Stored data
------------------------------
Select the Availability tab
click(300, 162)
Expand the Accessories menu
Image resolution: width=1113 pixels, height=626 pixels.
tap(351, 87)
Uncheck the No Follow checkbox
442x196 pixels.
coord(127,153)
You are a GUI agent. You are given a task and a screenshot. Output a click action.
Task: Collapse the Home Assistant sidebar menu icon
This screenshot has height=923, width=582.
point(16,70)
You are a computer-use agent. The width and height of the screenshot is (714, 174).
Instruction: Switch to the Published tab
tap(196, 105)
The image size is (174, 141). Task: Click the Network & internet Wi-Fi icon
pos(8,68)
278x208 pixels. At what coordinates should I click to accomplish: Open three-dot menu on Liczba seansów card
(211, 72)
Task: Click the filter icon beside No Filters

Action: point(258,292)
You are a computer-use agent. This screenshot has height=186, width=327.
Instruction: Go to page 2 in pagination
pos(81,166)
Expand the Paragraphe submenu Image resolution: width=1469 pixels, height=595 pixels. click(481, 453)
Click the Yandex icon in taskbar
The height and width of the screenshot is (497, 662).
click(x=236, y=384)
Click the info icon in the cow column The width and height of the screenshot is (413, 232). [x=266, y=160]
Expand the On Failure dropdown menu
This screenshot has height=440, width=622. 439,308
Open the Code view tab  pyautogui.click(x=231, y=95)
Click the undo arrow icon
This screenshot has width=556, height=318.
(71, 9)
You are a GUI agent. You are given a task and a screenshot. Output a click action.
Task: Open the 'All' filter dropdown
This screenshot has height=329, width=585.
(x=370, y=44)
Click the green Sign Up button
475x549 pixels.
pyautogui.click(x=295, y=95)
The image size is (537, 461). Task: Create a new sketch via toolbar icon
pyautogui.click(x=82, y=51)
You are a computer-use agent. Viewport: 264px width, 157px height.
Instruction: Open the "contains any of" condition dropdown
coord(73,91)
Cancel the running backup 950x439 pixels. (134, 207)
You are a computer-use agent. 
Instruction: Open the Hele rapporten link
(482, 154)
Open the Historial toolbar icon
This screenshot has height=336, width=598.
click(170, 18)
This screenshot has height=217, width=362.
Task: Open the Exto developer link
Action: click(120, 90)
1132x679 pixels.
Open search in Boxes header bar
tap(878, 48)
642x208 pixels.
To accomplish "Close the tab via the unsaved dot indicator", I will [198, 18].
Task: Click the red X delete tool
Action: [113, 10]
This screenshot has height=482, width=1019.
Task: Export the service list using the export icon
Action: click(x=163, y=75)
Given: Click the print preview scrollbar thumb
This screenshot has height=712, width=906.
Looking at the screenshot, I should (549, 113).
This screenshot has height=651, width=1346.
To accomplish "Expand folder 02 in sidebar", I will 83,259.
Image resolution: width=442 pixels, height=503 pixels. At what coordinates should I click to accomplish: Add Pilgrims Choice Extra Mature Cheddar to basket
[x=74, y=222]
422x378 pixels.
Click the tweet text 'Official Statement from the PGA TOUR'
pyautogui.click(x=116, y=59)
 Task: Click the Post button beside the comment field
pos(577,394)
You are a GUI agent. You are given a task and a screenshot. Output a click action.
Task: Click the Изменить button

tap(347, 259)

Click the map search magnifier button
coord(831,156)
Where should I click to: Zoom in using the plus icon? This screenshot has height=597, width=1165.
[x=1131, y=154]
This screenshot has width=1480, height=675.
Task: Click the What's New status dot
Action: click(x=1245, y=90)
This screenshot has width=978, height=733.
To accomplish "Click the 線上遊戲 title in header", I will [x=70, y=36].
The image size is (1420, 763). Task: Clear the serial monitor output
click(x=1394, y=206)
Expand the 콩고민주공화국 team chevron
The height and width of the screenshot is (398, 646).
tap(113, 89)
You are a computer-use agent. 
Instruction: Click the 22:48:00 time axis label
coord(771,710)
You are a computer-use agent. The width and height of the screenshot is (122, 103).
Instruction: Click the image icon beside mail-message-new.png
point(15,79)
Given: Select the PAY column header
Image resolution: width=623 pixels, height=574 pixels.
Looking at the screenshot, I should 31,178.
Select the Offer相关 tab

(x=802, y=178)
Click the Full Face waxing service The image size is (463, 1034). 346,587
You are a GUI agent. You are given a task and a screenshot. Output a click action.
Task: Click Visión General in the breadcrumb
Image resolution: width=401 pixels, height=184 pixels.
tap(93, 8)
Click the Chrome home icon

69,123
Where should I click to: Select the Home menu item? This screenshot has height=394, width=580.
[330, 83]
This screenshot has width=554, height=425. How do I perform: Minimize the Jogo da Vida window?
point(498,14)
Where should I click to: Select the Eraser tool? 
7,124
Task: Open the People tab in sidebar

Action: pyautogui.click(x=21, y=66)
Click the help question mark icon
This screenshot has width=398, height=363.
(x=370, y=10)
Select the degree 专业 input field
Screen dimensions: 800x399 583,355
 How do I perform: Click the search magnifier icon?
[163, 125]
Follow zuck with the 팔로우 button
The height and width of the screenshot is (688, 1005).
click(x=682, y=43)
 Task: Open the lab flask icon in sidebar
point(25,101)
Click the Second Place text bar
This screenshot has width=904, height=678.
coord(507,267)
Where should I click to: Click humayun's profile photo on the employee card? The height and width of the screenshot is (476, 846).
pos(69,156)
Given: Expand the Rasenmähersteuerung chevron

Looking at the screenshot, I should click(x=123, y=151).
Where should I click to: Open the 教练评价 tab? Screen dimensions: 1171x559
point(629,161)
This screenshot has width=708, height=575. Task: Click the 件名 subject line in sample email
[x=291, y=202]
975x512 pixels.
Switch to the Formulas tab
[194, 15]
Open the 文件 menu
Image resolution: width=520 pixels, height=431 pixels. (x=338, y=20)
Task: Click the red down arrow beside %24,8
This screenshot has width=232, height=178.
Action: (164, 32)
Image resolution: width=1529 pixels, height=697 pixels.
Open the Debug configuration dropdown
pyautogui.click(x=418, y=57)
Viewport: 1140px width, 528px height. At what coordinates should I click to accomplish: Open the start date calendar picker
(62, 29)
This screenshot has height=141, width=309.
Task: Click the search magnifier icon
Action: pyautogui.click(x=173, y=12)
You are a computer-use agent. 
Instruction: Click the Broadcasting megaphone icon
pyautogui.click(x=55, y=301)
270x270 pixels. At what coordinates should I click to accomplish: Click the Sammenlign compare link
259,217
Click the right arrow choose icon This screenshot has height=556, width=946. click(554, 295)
------------------------------
For the word "computer", show every line of the entries that holds it.

You are a computer-use agent. The width and height of the screenshot is (714, 174).
You are a computer-use agent. This screenshot has height=186, width=327.
You are a computer-use agent. Viewport: 264px width, 157px height.
You are a computer-use agent. 
You are a computer-use agent. 
You are a computer-use agent. The width and height of the screenshot is (122, 103).
You are a computer-use agent. 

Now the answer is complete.